Problem to work on → The number of lines below containing the word "agent" is all that should be returned.

··· Records shown ···

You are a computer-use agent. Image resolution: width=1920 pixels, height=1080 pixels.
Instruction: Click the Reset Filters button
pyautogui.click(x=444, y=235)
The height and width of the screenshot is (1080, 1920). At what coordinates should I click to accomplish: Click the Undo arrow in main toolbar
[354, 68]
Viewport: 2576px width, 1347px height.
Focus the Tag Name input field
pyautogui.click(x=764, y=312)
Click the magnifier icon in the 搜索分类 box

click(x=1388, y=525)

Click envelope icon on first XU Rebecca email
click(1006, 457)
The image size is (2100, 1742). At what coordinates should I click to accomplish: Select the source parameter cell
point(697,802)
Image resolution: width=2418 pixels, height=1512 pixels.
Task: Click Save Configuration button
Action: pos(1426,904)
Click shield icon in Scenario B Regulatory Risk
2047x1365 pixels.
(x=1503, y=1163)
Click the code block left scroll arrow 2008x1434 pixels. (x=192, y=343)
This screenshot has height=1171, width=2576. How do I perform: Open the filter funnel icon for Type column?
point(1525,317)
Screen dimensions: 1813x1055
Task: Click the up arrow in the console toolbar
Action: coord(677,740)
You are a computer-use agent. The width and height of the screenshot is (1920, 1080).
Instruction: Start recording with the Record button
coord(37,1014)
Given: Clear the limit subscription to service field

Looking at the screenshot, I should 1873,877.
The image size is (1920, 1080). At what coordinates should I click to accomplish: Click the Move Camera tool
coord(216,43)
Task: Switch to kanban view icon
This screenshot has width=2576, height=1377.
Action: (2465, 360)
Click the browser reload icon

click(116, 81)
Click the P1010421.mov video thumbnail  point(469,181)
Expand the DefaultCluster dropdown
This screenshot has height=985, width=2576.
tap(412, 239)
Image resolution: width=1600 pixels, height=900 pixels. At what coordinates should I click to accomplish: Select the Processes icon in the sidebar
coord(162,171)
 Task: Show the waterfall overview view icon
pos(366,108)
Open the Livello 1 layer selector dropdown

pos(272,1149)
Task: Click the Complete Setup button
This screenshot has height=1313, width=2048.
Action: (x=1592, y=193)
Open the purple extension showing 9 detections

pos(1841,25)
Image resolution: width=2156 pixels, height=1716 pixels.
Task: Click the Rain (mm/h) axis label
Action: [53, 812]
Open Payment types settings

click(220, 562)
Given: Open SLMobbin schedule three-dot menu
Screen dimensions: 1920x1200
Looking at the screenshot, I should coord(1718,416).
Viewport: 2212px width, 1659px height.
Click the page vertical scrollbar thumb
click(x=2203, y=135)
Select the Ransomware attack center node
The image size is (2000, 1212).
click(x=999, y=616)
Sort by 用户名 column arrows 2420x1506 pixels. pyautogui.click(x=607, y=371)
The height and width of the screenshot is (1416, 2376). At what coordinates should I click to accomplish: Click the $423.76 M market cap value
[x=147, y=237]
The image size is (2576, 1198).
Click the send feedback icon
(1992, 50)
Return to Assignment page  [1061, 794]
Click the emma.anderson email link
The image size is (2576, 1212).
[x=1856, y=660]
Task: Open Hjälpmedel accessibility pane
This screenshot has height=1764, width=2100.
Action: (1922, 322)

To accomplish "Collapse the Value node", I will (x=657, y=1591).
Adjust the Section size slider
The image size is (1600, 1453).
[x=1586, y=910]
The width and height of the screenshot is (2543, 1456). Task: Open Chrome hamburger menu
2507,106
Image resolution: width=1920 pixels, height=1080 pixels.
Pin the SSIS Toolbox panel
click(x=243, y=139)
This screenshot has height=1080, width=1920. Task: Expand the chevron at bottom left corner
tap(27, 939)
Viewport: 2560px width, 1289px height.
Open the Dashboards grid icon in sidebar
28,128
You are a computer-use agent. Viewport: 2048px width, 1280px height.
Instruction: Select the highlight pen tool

···

Final answer → 3